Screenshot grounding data
########################################

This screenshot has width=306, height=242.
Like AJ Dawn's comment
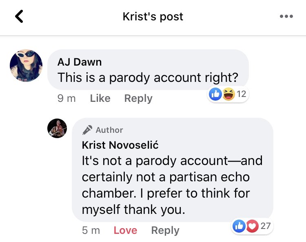point(100,99)
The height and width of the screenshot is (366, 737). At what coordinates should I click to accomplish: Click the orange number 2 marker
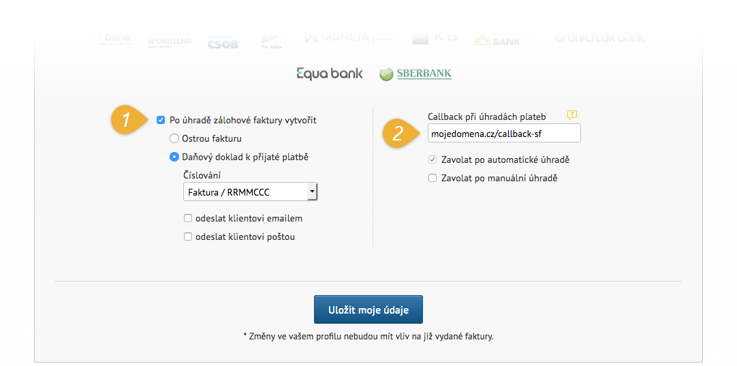pos(399,133)
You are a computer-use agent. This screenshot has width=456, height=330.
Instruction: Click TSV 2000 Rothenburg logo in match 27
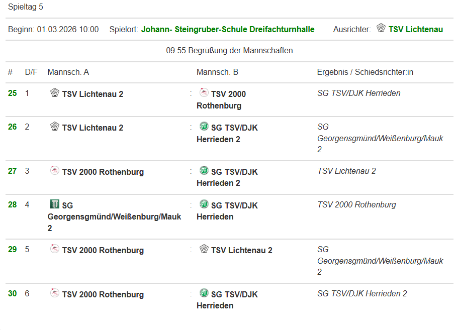pyautogui.click(x=55, y=171)
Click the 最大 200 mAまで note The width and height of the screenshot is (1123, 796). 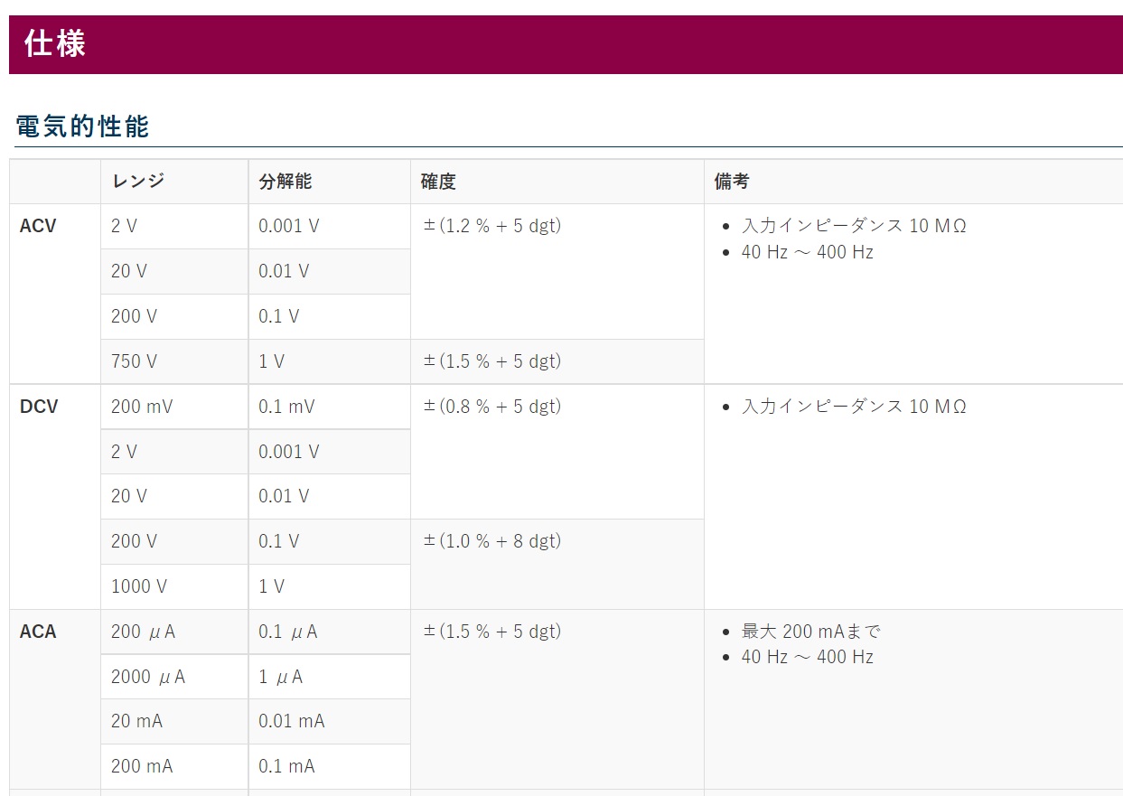(810, 632)
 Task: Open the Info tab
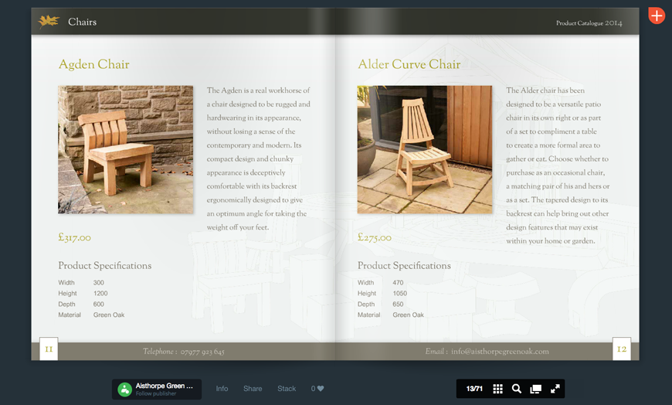[x=222, y=389]
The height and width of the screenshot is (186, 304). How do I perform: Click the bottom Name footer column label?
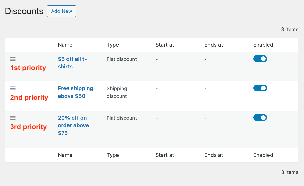click(65, 155)
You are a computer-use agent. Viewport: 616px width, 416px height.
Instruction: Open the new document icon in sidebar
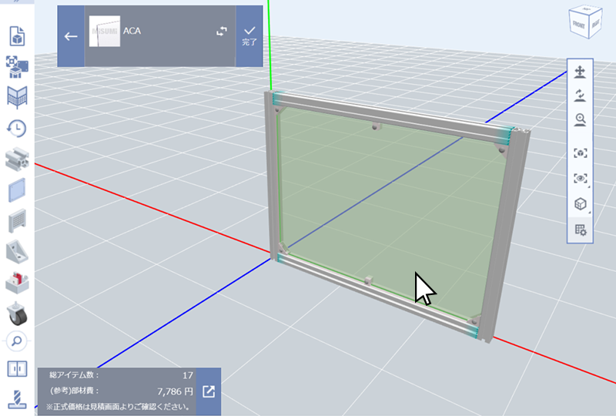pyautogui.click(x=16, y=36)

########################################

* **Aim of the exercise**:
Please retype exactly the lines from the line containing "Instruction: Open the" through the final line of the records above, inclusive, leaving out any pictures.

* **Task solution**:
Instruction: Open the new document icon in sidebar
pyautogui.click(x=16, y=36)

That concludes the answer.